Protecting your Company from the Risks of Negative SEO

January 5, 2013

Negative SEOWe love SEO, but recently we’ve been hearing a number of concerns and complaints about the ominous “negative SEO”.  We thought that we’d take the time to get the facts straight, clear the air and tell you about what you can do to protect yourself from it today.

What Is Negative SEO?

We’ve talked a lot about SEO in a number of our eBooks, like “Ten Things You Can Do Right Now To Improve Your SEO” where we point out how SEO can be a very, very positive thing for your website and how you can do it fairly through using “White hat” practices.  But negative SEO has the opposite effect on your website.
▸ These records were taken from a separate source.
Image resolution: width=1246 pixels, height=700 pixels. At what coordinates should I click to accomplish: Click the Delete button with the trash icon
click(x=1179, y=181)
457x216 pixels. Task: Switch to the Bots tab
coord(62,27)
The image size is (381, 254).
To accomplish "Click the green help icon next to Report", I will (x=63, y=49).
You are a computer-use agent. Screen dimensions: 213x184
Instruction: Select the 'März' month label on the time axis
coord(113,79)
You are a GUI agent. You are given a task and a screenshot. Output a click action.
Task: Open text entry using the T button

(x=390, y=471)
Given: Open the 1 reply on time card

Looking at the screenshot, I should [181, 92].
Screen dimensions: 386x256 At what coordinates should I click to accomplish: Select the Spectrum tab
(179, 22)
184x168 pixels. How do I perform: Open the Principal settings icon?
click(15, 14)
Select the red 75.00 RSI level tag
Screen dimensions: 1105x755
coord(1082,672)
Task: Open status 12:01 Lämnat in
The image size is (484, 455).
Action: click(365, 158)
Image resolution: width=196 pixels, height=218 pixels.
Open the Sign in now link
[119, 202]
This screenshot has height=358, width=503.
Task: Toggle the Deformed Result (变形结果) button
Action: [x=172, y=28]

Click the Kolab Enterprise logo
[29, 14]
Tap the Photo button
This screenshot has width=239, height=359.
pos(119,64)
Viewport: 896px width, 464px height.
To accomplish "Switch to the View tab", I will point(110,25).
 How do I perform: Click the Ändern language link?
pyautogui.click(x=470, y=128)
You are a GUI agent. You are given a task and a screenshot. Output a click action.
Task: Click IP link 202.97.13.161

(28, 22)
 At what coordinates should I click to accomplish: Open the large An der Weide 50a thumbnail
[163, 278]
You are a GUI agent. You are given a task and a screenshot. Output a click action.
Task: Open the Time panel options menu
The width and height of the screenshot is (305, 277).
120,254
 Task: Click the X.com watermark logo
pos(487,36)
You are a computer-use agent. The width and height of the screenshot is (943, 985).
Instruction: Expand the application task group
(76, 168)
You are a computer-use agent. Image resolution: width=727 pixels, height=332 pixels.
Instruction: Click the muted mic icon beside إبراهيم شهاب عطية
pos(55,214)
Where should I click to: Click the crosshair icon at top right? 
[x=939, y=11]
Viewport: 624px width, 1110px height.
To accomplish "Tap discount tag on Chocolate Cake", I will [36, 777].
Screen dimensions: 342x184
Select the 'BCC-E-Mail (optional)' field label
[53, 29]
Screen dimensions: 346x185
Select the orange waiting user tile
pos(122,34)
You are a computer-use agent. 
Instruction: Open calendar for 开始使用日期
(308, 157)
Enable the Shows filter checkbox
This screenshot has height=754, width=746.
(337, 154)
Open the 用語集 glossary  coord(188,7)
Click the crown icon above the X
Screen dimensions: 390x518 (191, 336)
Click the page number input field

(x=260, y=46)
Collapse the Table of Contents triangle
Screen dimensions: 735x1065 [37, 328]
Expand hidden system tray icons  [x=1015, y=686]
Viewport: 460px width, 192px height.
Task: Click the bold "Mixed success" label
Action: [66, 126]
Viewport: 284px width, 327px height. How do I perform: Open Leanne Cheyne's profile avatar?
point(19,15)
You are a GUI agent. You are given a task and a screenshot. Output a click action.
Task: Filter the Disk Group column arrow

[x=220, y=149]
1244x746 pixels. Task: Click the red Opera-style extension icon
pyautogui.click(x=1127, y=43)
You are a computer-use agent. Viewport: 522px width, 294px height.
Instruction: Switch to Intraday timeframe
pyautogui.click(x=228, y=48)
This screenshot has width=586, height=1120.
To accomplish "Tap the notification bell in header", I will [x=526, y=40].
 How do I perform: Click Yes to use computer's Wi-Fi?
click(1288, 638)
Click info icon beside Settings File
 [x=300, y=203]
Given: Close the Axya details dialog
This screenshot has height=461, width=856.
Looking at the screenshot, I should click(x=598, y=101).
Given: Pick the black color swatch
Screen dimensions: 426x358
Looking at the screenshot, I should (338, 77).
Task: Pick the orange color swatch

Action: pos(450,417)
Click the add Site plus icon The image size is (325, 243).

The term “negative SEO” refers to having a web page or multiple web pages demoted from their search engine results page (SERP) through a number of unethical practices.  There are a number of ways that malicious marketers and web creators do this through:

  • Malware
  • Hacking
  • Injections

A hacker, for example, can find a vulnerable spot in your FTP logins and then wreak havoc on your WordPress account, creating bad fishy backlinks to other shoddy sites. Google’s search algorithm will then come along, “read” those links, and if Google feels that you’re trying to manipulate their search engine in any way you’ll either:

  • Receive a penalty; or
  • Be removed from Google permanently

Obviously, getting banned from Google forever is the last thing that you want.  Have that happen, and you might as well kiss your future inbound marketing strategies goodbye.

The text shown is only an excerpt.